Detect anomalies on one million unique entities with Amazon OpenSearch Service | Amazon Web Services (original) (raw)

Amazon OpenSearch Service supports a highly performant, integrated anomaly detection engine that enables the real-time identification of anomalies in streaming data. Last year, we released high-cardinality anomaly detection (HCAD) to detect individual entities’ anomalies. With the 1.1 release, we have allowed you to monitor a million entities with steady, predictable performance. HCAD is easiest when described in contrast to the non-HCAD single-stream solution. In a single-stream detector, we detect anomalies for an aggregate entity. For example, we can use a single-stream detector to sift through aggregated traffic across all IP addresses so that users can be notified when unusual spikes occur. However, we often need to identify anomalies in entities, such as individual hosts and IP addresses. Each entity may work on a different baseline, which means its time series’ distribution (measured in parameters such as magnitude, trend, and seasonality, to name a few) are different. The different baselines make it inaccurate to detect anomalies using a single monolithic model. HCAD distinguishes itself from single-stream detectors by customizing anomaly detection models to entities.

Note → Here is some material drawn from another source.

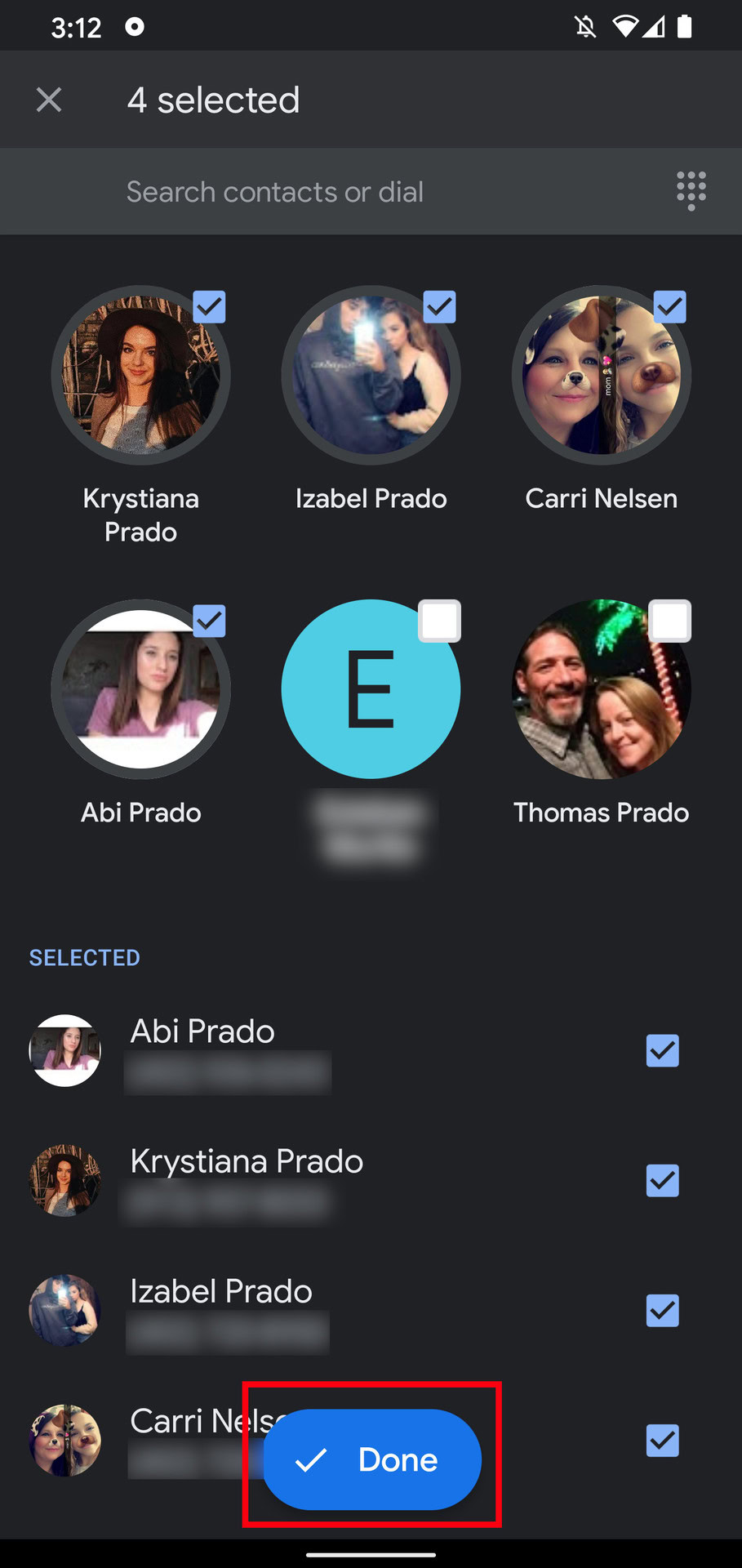The height and width of the screenshot is (1568, 742).
Task: Uncheck Abi Prado in the Selected list
Action: 662,1050
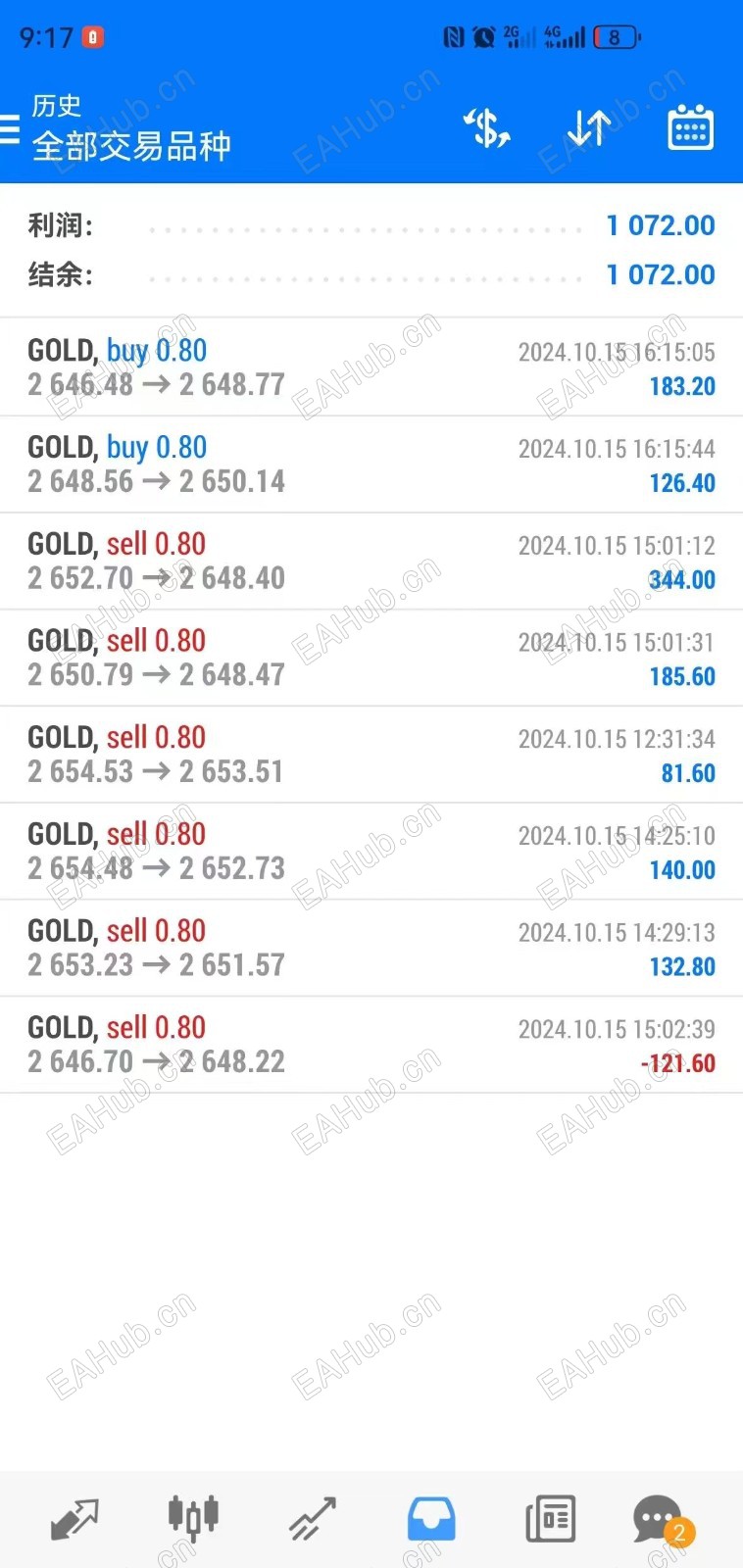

Example use cases of HCAD include the following:

Making HCAD real time and performant while achieving completeness and scalability is a formidable challenge:

The first release of HCAD in Amazon OpenSearch Service traded completeness and scalability for performance: the anomaly detector limited the number of entities to 1,000. You can change the setting plugins.anomaly_detection.max_entities_per_query to increase the number of monitored entities per interval. However, such a change incurs a non-negligible cost, which opens the door to cluster instability. Each entity uses memory to host models, disk I/O to read and write model checkpoints and anomaly results, CPU cycles for metadata maintenance and model training and inference, and garbage collection for deleted models and metadata. The more entities, the more resource usage. Furthermore, HCAD could suffer a combinatorial explosion of entities when supporting multiple categorical fields (a feature released in Amazon OpenSearch Service 1.1). Imagine a detector with only one categorical field geolocation. Geolocation has 1,000 possible values. Adding another categorical field product with 1,000 allowed values gives the detector 1 million entities.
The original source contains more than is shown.